··· DATA TO USE

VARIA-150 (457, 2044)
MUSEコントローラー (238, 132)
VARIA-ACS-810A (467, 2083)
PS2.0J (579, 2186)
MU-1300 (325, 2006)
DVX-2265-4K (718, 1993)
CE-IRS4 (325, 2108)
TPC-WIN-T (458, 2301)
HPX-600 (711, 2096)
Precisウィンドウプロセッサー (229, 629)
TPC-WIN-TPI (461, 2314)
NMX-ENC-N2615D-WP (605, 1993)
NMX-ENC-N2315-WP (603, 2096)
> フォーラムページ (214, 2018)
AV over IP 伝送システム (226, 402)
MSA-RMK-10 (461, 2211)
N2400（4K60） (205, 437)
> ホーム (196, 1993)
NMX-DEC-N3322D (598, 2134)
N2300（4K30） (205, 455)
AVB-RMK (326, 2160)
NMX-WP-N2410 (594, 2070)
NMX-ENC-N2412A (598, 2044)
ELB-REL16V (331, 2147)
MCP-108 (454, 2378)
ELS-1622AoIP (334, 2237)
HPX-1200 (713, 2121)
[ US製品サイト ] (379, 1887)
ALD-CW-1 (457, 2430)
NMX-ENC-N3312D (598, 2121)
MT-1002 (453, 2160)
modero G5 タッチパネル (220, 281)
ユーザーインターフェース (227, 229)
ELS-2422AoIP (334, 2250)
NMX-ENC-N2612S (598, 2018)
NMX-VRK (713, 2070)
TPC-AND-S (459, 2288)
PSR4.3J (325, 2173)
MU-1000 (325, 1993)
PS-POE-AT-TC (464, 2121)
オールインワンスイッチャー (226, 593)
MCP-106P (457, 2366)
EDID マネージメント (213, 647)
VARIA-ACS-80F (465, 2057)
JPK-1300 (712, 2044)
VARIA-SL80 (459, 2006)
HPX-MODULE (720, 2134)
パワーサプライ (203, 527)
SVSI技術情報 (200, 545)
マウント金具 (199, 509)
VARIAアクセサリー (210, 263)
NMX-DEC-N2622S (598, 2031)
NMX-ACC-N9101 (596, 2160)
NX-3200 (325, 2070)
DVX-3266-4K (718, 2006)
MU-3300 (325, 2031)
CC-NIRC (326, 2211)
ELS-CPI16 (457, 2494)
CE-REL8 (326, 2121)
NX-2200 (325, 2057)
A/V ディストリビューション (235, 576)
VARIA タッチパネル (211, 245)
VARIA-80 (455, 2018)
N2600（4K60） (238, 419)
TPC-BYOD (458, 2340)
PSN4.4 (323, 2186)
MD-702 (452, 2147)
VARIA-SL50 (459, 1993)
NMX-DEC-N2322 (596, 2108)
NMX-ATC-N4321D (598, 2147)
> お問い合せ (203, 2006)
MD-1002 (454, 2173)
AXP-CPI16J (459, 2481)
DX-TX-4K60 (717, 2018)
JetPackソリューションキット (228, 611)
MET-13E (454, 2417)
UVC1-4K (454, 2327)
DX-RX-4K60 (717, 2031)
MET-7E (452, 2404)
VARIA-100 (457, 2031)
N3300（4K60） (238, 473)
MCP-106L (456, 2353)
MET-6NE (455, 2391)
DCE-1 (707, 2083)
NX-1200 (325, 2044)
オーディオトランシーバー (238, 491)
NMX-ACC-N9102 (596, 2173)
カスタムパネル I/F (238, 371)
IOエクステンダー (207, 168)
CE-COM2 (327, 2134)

······

- WORK ORDER
The entries must all be transcribed exactly.

- FINISHED TASK
VARIA-150 (457, 2044)
MUSEコントローラー (238, 132)
VARIA-ACS-810A (467, 2083)
PS2.0J (579, 2186)
MU-1300 (325, 2006)
DVX-2265-4K (718, 1993)
CE-IRS4 (325, 2108)
TPC-WIN-T (458, 2301)
HPX-600 (711, 2096)
Precisウィンドウプロセッサー (229, 629)
TPC-WIN-TPI (461, 2314)
NMX-ENC-N2615D-WP (605, 1993)
NMX-ENC-N2315-WP (603, 2096)
> フォーラムページ (214, 2018)
AV over IP 伝送システム (226, 402)
MSA-RMK-10 (461, 2211)
N2400（4K60） (205, 437)
> ホーム (196, 1993)
NMX-DEC-N3322D (598, 2134)
N2300（4K30） (205, 455)
AVB-RMK (326, 2160)
NMX-WP-N2410 (594, 2070)
NMX-ENC-N2412A (598, 2044)
ELB-REL16V (331, 2147)
MCP-108 (454, 2378)
ELS-1622AoIP (334, 2237)
HPX-1200 (713, 2121)
[ US製品サイト ] (379, 1887)
ALD-CW-1 (457, 2430)
NMX-ENC-N3312D (598, 2121)
MT-1002 (453, 2160)
modero G5 タッチパネル (220, 281)
ユーザーインターフェース (227, 229)
ELS-2422AoIP (334, 2250)
NMX-ENC-N2612S (598, 2018)
NMX-VRK (713, 2070)
TPC-AND-S (459, 2288)
PSR4.3J (325, 2173)
MU-1000 (325, 1993)
PS-POE-AT-TC (464, 2121)
オールインワンスイッチャー (226, 593)
MCP-106P (457, 2366)
EDID マネージメント (213, 647)
VARIA-ACS-80F (465, 2057)
JPK-1300 (712, 2044)
VARIA-SL80 (459, 2006)
HPX-MODULE (720, 2134)
パワーサプライ (203, 527)
SVSI技術情報 (200, 545)
マウント金具 (199, 509)
VARIAアクセサリー (210, 263)
NMX-DEC-N2622S (598, 2031)
NMX-ACC-N9101 (596, 2160)
NX-3200 (325, 2070)
DVX-3266-4K (718, 2006)
MU-3300 (325, 2031)
CC-NIRC (326, 2211)
ELS-CPI16 (457, 2494)
CE-REL8 (326, 2121)
NX-2200 (325, 2057)
A/V ディストリビューション (235, 576)
VARIA タッチパネル (211, 245)
VARIA-80 (455, 2018)
N2600（4K60） (238, 419)
TPC-BYOD (458, 2340)
PSN4.4 (323, 2186)
MD-702 (452, 2147)
VARIA-SL50 (459, 1993)
NMX-DEC-N2322 (596, 2108)
NMX-ATC-N4321D (598, 2147)
> お問い合せ (203, 2006)
MD-1002 (454, 2173)
AXP-CPI16J (459, 2481)
DX-TX-4K60 (717, 2018)
JetPackソリューションキット (228, 611)
MET-13E (454, 2417)
UVC1-4K (454, 2327)
DX-RX-4K60 (717, 2031)
MET-7E (452, 2404)
VARIA-100 (457, 2031)
N3300（4K60） (238, 473)
MCP-106L (456, 2353)
MET-6NE (455, 2391)
DCE-1 (707, 2083)
NX-1200 (325, 2044)
オーディオトランシーバー (238, 491)
NMX-ACC-N9102 (596, 2173)
カスタムパネル I/F (238, 371)
IOエクステンダー (207, 168)
CE-COM2 (327, 2134)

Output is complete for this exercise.